[c-nsp] Catalyst 3550 VRF-lite problems

Phil Mayers p.mayers at imperial.ac.uk
Tue Apr 3 17:53:29 EDT 2007


On Tue, Apr 03, 2007 at 10:19:37PM +1000, Reuben Farrelly wrote:
>Has anyone or does anyone ever done any small scale VRF configuration on 
>Catalyst 3550s or 3750s?

Small, and large.

>
>The reason I ask is today while diagnosing a fault that a customer was 
>experiencing on a L2 link (we provide L2 transit through the switch only, no 
>L3), I decided to configure a VRF on one of our 3550s, put the newly customer's 
>routed VLAN interface in that VRF with one of their IP addresses, and added a 
>default route to that VRF so I could replicate the fault (which was a routing 
>problem on a specific VLAN).  I would have thought that was fairly 
>straightforward and should pose no problems.  This was with 12.1(22)EA8 i5q3l2.
>
>The testing worked reasonably well, but it caused a total and utter meltdown on 
>the switch when I removed the VRF.  The switch jumped to 99% CPU, experienced a 
>massive decrease in performance (approximately halved throughput), started 
>seeing packet loss on some of the traffic through it but not all, and required a 
>reload mid afternoon to clear it.
>
>Needless to say, this was not an especially favourable outcome especially at 
>that time of day.
>
>After the event I noticed this in the syslog (this did not appear on the vty 
>session when I started to configure the VRF):
>
>
>%L3TCAM-3-SIZE_CONFLICT: VRF requires enabling extended routing

I've never seen this specific symptom, but you must have the extended 
SDM template to do VRFs. We have this on by default. This is mentioned 
in the docs pretty explicitly if I recall correctly, but I don't have a 
link handy.

conf t
sdm prefer routing extended-match

...on a 3550. Needs a reboot to take effect.

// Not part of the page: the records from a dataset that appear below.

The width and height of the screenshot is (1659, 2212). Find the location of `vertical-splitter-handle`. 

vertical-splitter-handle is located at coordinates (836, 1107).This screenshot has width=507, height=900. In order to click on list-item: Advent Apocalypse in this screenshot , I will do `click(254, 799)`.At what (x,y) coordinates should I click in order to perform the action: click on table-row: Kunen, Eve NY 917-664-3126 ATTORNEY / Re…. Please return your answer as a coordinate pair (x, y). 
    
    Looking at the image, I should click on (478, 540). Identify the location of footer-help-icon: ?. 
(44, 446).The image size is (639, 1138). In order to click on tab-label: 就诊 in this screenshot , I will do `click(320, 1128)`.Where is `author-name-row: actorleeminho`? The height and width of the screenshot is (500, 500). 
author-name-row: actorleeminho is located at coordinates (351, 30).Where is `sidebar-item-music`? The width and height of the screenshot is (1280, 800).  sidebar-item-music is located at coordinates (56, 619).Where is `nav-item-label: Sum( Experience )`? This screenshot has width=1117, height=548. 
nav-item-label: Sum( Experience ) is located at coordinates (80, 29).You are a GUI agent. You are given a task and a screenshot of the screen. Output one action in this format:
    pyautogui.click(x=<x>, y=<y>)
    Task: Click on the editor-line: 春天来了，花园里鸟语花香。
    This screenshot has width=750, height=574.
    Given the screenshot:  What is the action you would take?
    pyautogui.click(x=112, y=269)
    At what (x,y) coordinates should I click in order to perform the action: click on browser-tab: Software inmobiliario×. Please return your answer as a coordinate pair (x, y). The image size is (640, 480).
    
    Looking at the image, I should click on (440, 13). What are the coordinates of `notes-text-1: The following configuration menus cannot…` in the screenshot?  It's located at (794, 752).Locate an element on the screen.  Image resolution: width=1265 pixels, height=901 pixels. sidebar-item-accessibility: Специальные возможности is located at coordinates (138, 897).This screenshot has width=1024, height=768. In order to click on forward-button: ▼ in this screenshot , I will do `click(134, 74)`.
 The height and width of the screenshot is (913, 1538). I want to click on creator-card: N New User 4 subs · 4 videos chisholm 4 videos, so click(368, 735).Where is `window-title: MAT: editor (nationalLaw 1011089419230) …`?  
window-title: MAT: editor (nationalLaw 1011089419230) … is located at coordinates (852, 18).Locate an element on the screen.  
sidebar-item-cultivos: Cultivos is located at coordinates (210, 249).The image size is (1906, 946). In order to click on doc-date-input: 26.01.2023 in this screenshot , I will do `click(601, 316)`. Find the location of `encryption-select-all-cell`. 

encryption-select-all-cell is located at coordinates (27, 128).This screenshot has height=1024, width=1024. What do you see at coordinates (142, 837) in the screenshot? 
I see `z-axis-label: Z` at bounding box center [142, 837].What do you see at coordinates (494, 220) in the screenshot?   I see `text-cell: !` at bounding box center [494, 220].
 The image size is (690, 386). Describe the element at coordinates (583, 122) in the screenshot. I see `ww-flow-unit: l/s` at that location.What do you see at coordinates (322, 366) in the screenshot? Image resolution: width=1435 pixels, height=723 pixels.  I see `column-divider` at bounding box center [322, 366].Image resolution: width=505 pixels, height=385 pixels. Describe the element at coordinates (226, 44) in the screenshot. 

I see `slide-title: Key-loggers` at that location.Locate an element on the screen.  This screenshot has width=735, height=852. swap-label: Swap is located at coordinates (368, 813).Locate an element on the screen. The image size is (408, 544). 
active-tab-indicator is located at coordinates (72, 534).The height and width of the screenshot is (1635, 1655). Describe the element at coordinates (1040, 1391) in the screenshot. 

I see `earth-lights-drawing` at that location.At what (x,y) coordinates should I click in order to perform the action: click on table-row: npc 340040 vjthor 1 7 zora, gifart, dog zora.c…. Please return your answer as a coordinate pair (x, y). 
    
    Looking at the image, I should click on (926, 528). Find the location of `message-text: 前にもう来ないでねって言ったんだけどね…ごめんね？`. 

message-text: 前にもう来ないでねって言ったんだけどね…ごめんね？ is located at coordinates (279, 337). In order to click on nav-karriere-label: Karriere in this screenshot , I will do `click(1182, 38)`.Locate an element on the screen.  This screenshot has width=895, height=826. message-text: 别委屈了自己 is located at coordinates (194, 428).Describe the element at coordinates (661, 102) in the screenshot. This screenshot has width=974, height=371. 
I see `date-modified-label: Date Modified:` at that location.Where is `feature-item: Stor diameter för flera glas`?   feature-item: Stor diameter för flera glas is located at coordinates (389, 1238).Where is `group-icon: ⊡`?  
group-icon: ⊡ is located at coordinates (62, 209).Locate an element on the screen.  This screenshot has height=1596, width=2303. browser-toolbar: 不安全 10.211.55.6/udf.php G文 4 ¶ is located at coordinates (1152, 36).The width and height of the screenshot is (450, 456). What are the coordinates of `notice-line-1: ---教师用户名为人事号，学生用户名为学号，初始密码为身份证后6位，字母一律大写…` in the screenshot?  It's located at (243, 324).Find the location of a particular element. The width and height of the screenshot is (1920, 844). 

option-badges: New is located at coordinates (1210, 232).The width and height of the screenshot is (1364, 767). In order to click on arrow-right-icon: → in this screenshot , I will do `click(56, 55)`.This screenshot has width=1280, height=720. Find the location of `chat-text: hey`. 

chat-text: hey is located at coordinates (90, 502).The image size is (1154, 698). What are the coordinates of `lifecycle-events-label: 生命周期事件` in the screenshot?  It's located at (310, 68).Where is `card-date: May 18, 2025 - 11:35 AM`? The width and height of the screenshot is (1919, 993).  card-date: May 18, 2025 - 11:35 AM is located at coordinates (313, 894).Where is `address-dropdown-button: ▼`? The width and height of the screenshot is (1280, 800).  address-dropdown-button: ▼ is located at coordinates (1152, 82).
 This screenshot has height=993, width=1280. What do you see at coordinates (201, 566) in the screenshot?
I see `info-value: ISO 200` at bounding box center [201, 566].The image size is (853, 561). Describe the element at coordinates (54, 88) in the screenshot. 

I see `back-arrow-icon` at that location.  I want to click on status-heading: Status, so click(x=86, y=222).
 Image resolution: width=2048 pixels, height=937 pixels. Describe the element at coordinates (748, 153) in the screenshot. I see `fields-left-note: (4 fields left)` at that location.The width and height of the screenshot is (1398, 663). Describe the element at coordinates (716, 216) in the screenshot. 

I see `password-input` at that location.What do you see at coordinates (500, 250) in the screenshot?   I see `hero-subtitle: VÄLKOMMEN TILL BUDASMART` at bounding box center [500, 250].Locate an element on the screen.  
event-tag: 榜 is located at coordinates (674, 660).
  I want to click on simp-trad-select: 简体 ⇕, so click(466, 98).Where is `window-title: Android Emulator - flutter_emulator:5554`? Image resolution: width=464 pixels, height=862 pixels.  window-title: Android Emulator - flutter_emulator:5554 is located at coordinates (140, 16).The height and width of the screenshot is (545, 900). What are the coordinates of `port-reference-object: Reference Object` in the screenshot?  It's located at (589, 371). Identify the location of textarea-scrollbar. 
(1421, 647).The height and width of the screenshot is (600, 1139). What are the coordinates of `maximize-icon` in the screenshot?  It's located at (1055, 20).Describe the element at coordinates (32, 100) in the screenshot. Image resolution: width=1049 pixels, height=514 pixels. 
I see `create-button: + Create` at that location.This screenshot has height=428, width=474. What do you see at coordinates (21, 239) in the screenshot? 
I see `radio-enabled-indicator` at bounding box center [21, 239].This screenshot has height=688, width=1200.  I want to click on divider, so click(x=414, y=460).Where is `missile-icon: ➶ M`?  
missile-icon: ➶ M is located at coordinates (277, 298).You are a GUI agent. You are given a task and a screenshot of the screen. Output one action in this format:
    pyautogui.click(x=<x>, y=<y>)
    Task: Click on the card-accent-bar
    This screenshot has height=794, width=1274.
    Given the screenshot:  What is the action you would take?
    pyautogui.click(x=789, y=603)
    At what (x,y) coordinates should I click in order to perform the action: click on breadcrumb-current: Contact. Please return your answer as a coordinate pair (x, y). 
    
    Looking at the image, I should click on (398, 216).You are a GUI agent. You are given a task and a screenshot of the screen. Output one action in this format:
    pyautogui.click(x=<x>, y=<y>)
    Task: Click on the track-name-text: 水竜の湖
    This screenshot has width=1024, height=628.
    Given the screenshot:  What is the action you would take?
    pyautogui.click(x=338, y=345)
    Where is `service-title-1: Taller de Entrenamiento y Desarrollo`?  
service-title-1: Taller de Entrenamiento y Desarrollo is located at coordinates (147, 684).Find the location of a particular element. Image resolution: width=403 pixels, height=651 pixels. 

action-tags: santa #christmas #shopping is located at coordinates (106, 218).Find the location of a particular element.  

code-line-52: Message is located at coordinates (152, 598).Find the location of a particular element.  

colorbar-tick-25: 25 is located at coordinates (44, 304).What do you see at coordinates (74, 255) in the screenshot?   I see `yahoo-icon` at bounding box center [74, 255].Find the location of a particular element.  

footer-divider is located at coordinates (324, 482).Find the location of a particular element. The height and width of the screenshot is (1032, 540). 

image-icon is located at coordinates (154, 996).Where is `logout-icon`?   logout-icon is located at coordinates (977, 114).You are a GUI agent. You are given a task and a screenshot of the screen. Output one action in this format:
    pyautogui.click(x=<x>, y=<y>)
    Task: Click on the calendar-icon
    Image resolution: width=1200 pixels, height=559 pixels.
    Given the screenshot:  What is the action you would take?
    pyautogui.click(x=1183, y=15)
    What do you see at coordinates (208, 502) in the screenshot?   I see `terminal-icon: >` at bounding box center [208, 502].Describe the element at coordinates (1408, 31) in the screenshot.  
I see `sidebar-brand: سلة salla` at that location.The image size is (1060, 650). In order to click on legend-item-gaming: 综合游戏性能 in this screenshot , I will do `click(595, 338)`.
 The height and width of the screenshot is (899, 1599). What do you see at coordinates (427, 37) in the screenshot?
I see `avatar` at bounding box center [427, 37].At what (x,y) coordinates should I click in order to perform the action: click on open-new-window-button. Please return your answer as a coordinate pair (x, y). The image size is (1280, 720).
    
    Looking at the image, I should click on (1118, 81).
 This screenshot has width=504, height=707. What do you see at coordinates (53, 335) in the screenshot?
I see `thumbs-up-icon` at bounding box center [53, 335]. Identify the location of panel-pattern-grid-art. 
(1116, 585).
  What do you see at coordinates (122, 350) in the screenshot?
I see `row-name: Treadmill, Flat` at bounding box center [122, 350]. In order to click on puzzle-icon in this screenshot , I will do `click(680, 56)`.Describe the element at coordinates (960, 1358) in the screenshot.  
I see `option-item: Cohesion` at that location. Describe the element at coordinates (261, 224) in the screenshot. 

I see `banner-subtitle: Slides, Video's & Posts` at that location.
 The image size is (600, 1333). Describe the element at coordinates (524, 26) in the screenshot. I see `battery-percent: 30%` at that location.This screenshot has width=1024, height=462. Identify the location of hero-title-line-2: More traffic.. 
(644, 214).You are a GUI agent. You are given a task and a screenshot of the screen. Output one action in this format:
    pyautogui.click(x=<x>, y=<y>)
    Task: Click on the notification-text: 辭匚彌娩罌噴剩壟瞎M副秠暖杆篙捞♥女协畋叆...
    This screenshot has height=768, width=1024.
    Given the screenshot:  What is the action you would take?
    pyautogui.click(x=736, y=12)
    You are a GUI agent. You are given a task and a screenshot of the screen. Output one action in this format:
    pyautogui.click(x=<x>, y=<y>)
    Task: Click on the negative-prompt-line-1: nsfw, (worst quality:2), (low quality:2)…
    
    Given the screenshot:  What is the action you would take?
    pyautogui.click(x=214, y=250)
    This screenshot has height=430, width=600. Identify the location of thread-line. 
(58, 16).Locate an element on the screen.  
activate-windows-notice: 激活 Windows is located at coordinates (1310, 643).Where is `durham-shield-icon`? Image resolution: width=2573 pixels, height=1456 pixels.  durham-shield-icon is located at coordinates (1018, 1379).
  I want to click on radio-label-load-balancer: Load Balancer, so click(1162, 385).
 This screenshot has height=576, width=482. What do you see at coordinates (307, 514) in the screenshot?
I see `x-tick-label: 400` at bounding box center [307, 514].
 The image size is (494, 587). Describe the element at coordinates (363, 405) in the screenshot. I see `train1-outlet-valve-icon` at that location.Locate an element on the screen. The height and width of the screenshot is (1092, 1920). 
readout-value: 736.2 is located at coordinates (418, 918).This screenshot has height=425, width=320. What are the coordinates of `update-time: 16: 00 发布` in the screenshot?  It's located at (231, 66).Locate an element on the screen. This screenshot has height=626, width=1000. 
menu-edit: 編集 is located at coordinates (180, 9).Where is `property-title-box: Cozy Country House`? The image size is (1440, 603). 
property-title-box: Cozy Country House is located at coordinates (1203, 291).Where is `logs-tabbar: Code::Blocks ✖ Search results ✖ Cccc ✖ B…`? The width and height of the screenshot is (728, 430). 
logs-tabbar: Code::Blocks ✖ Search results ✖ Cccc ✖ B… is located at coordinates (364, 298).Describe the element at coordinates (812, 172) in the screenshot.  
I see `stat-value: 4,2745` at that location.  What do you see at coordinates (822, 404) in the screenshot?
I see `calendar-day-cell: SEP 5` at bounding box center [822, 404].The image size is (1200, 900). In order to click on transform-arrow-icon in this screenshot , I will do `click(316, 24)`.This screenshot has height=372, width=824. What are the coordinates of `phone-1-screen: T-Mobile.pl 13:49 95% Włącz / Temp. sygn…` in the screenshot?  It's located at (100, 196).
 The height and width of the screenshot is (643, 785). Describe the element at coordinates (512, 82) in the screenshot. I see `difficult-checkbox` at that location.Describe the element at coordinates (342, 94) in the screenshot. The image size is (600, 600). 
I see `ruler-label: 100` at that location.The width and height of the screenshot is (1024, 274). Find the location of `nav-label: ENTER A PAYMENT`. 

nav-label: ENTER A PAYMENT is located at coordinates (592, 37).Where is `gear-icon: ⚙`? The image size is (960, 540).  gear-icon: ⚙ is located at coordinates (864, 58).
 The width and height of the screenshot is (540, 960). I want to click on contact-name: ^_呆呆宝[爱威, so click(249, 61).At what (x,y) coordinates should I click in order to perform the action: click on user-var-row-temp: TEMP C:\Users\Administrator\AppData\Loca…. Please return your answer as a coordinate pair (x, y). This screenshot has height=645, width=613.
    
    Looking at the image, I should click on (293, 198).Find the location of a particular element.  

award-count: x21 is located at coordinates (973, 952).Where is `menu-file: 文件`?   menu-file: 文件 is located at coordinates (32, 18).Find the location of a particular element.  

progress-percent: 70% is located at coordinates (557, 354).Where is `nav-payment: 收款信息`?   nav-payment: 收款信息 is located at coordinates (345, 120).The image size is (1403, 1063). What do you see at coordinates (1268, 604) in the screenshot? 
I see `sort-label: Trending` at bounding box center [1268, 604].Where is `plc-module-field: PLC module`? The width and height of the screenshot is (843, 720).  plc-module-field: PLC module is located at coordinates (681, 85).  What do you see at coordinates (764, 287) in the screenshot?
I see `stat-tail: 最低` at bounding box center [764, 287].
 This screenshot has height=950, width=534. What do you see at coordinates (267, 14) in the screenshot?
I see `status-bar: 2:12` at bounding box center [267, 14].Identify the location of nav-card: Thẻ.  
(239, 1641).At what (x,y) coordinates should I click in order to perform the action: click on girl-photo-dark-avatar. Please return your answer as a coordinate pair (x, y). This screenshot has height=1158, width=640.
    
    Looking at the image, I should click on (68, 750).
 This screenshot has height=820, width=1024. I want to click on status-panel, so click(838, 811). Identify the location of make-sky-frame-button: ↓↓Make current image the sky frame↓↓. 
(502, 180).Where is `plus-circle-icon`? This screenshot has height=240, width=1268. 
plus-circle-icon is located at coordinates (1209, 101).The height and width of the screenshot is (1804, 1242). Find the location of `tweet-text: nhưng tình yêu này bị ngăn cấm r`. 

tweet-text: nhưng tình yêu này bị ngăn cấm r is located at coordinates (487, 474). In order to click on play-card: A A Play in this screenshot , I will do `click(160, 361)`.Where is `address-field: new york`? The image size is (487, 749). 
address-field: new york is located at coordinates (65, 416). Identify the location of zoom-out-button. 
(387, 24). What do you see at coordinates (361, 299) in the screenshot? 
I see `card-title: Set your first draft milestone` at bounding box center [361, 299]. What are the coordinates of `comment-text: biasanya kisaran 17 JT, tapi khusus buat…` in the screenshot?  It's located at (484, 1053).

It would seem not having it caused the box to get into a broken state.

It's somewhat annoying the CLI doesn't refuse the VRF commands. The VRFs 
even half-work, but as you've found out, it's not a good idea. I 
*believe* what happens is that CPU-switched traffic works, but 
hardware-switched does not.


>
>Was this a known problem with this branch of code?  Or do people just avoid 
>VRF's on these switches altogether?

No - just configure them right ;o)

I agree the device should behave in a more safe manner. A bug with TAC 
might accomplish this, but not on the 3550 given their EoL status.

>
>What effect will enabling extended routing have on my current TCAM parameters?
>
>switch#
>  The current template is the default template.
>  The selected template optimizes the resources in
>  the switch to support this level of features for
>  8 routed interfaces and 1K VLANs.
>
>  number of unicast mac addresses:   5K
>  number of igmp groups:             1K
>  number of qos aces:                1K
>  number of security aces:           1K
>  number of unicast routes:          8K
>  number of multicast routes:        1K
>switch#

 The current template is the routing extended-match template.
 The selected template optimizes the resources in
 the switch to support this level of features for
 8 routed interfaces and 1K VLANs. 

 number of unicast mac addresses:   5K
 number of igmp groups:             1K
 number of qos aces:                512
 number of security aces:           512
 number of unicast routes:          8K
 number of multicast routes:        1K


>
>[Now, that message about only 8 routed interface is interesting given the switch 
>lets you configure many more with no apparent side effects, and I wonder if it 
>is actually correct, but that's another topic entirely.]

That is another topic. We've run 3550s with (far) more routed interfaces 
and apparently no ill effect with not inconsiderable traffic levels. But 
it could go wrong at any time, so I wouldn't advise it.